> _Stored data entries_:
BEGIN

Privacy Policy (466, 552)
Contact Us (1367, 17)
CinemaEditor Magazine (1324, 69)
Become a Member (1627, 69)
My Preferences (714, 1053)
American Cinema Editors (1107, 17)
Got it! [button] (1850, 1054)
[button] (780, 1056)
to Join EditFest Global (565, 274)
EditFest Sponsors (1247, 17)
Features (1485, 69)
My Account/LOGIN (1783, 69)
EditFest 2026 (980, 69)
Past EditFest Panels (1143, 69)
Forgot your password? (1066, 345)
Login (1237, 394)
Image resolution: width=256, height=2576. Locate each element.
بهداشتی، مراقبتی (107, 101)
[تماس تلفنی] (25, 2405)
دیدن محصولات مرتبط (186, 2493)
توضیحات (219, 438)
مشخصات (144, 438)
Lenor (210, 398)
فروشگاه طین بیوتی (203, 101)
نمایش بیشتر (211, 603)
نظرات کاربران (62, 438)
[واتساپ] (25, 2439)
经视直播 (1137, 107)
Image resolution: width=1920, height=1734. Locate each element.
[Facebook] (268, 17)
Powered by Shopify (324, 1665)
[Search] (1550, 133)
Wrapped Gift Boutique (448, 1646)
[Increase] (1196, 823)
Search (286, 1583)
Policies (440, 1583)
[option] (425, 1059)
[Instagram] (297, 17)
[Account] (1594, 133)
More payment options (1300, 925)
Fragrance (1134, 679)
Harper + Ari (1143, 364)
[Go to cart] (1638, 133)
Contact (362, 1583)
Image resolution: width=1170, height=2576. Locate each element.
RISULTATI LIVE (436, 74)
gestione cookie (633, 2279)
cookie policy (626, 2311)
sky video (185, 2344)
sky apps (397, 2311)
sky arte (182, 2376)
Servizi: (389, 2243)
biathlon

END

> _THE TASK_:
Taking the entries above, write out exactly each line from the one holding "My Account/LOGIN (1783, 69)" to the one holding "经视直播 (1137, 107)", both included, and stop there.

> _TASK SOLUTION_:
My Account/LOGIN (1783, 69)
EditFest 2026 (980, 69)
Past EditFest Panels (1143, 69)
Forgot your password? (1066, 345)
Login (1237, 394)
Image resolution: width=256, height=2576. Locate each element.
بهداشتی، مراقبتی (107, 101)
[تماس تلفنی] (25, 2405)
دیدن محصولات مرتبط (186, 2493)
توضیحات (219, 438)
مشخصات (144, 438)
Lenor (210, 398)
فروشگاه طین بیوتی (203, 101)
نمایش بیشتر (211, 603)
نظرات کاربران (62, 438)
[واتساپ] (25, 2439)
经视直播 (1137, 107)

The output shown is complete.